> _Aim of the exercise_
Of the lines below, report only those that contain "resolution".

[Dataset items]
++++++++++

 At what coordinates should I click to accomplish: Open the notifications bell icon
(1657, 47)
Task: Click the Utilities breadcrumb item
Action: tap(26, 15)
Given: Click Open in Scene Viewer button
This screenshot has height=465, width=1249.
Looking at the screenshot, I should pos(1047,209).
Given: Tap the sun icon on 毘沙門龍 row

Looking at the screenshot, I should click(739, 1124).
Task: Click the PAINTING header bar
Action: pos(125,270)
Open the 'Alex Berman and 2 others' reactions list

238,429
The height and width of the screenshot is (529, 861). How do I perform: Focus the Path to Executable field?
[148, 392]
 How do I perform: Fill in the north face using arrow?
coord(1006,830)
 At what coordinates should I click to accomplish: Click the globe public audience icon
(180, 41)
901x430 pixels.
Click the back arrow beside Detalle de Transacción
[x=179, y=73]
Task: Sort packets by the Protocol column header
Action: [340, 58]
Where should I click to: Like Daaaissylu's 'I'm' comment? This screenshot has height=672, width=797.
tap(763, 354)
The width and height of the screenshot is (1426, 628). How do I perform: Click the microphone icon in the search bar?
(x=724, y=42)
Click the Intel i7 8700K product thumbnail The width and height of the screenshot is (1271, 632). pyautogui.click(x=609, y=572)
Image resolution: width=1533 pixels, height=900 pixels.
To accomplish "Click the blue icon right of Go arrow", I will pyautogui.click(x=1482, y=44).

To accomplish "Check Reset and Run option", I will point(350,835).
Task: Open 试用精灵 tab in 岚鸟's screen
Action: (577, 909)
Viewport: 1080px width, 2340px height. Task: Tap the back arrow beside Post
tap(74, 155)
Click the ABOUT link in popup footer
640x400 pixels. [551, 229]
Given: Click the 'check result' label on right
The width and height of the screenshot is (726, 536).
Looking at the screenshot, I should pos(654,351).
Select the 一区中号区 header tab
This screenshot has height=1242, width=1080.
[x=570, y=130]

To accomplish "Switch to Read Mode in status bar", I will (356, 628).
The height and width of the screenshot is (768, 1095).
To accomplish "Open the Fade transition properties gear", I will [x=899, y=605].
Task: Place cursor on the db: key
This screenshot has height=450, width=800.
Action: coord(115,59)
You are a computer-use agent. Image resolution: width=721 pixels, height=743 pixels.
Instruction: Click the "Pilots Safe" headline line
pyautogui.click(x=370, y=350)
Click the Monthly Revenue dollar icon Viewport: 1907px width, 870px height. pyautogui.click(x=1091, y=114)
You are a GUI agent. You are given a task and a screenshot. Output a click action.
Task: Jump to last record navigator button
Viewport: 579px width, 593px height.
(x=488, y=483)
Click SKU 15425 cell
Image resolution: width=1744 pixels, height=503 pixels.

++++++++++

> _Task response_
Image resolution: width=1533 pixels, height=900 pixels.
You are a computer-use agent. Image resolution: width=721 pixels, height=743 pixels.
Image resolution: width=1744 pixels, height=503 pixels.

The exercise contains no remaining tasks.